## Task requirements
1. Who speaks in the QUIC meeting notes? Name each speaker once, in order of first appearance.
2. Write what comes next in the QUIC meeting notes, picking up right after the last line shown.

## Text to read
Mirja: Testing is more complex than just telling; you may have to test anyway if the path doesn't support it, but at least you could know it's not supported.

Magnus: It's not testing, it's just trying to use it and seeing if it works.

Lars: There's a page on the wiki that covers the design from the team; review. Do we want to see this in -11 or -12? Let’s do -12. Fifth implementation draft will be based on -11 and TLS -28.

Ekr: I don’t know what the other plans for TLS 1.3 are, but we’re planning on staying on -28 until the RFC ships.

Mirja: The testing is not QUIC specific, but an approach that could be used by other protocols.

Martin: Let’s spend more time polishing the ECN text in the Wiki before the pull request. PRs will take time. I think this will take weeks not months. People won't be implementing this even once it's in the document, so it's not a huge rush. Not hard, but some work.

Jana: Seconding Martin's opinion; this is useful, and let's make the Wiki solid, no rush to get this in immediately—it will get in.

Lars: Okay, please take a look at what's in the wiki, everyone! Let's get it ready for PR in June timeframe.

Spin Bit Proposal

25min - Spin Bit overview + clarifying questions ONLY, Brian Trammell

mnot: Brian will give the presentation on Spin Bit first, with clarifying questions; and then afterwards only will we have discussions.

Brian: I have backup slides that we may use during discussion.

mnot/Lars: Our intent as chairs is to get something decided and discussed on list today. We want the whole IETF group here to discuss and review this, and we need to close on this soon.

Brian:

What is the spin bit? It's in PR 46, and we want to take one bit of the
QUIC short header and make it spin. The server sends the last bit it saw
from the client; the client sends the inverse of the last bit it saw from
the server. It creates a square wave.

Why? We are preparing for a post-TCP world; we see measurements for QUIC
rising globally, and we have a loss of latency visibility as TCP gets
replaced. Many use cases are enumerated in the spin bit draft. Lots of
troubleshooting, buffer bloat mitigation in routers, etc. In hackathon, we
built a proof that the spin bit can reduce buffer bloat significantly! The
period of the pulse between the 0s and 1s is based on the RTT, so a passive
observer in the middle can observer the flow round trip time. If you can
observe both sides of the flow, you can separate out where the RTT is spent.

Three separate implementations of spin bit at hackathon, very easy to
implement and get working. Due to ack timing in QUIC, the information from
the spin bit is more accurate RTT than checking after the decryption. Does
this work in non-perfect networks? In heavy loss, you'll estimate too high
of an RTT slightly.

ekr: What is the graph? (slide 7)

Brian: The spiky area at the beginning of the graph is the spin bit information available at the sender side, with a moving minimum (smoothed RTT). The lower graph is the server's view of the same thing. We induce a latency from 40 ms to 80 ms part way through the graph.

ekr: And anyone can see this?

Brian: Yes

ekr: Why are the client and server different?

Mirja: You only have acks in one way, so one direction is less accurate.

Brian:

Currently, packet numbers are still in the clear in -10. So it's easy to
detect loss, etc.

In conclusion, we've talked about this for a year, and we've done
implementations to get experience with it. This gets you pretty good RTT
information, to all the points where the transport flow is viable. Explicit
signalling that replaces implicit, and based on last summer's work, doesn't
create a large privacy issue.

## Given information
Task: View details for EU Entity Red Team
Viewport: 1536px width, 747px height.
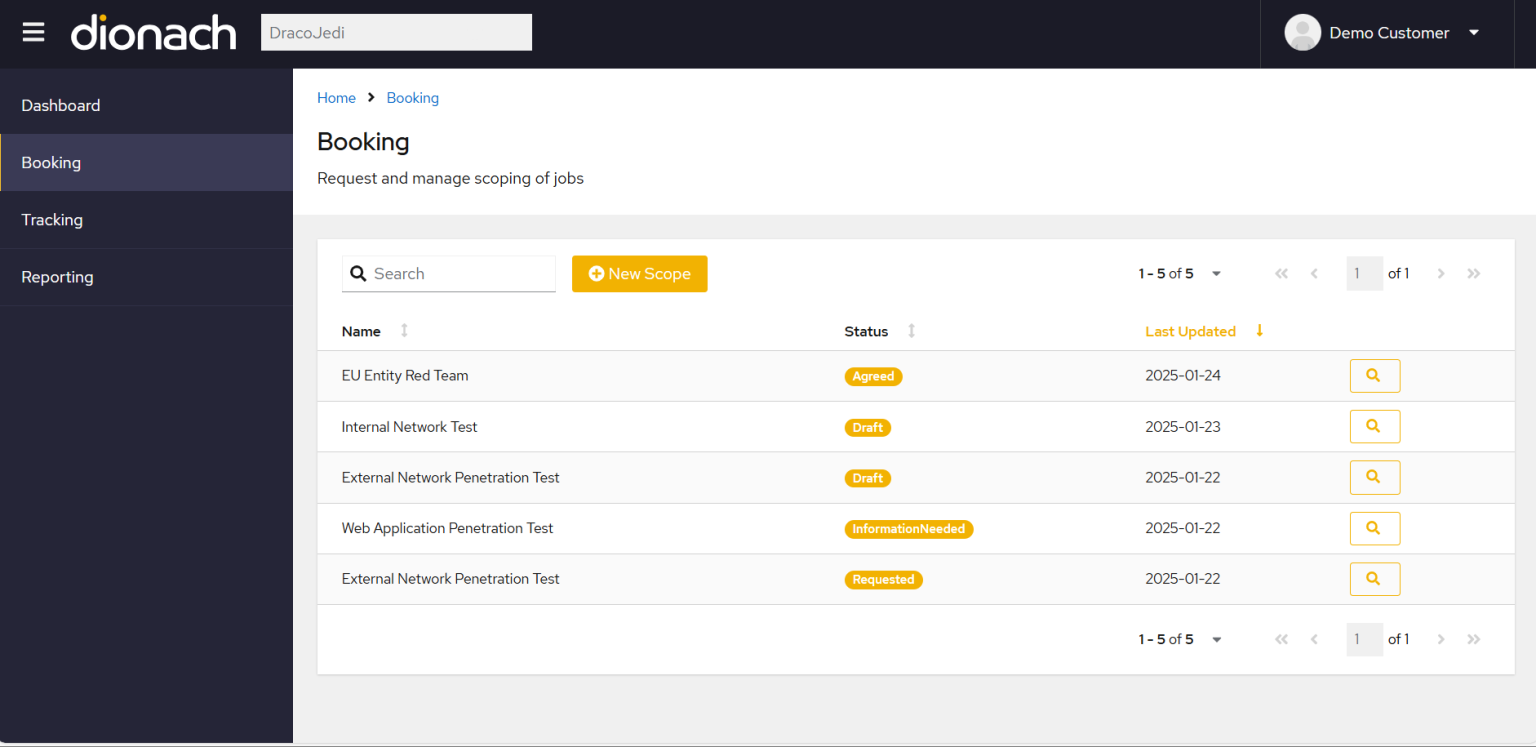Action: click(1374, 376)
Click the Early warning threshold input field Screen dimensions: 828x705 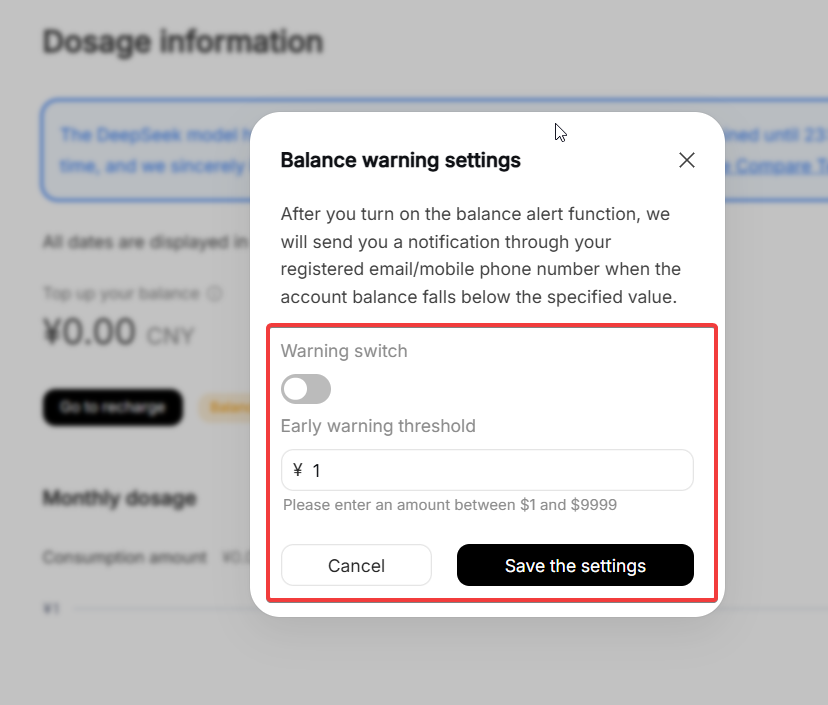500,470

## The replies
1. Mirja, Magnus, Lars, ekr, Martin, Jana, mnot, Brian

2.
Dave Oran: Does this change at all when we do multipath?

Brian: This would need to be kept on a per-subflow basis (depends on multipath approach).

Ian Swett: Do you have numbers for how things degrade at 5%, 10%, etc loss?

Brian: Random loss or burst?

Ian: Usually a packet policer.

Brian: With burst loss, you get what you see in the blue line on slide 14. Vanilla on this slide is without looking at packet number at all; if things are running well, you don't need packet numbers at all, you just need spin edges.

Ignacio: When you say it overestimates upon loss?

Brian: It's because the edge gets delayed, and so your visible RTT goes up.

Colin: Have you run into issues with reordering on low RTT?

Brian: Yeah, looks like slide 13. With lower RTT, less absolute error. With 40ms RTT, and you have reordering, you get thrown off with values too low. A heuristic can be done to reject impossibly low values.

Colin: What is unrealistically short?

Brian: If less than one tenth of expected RTT, generally.

Colin: This is only for short header packets, right?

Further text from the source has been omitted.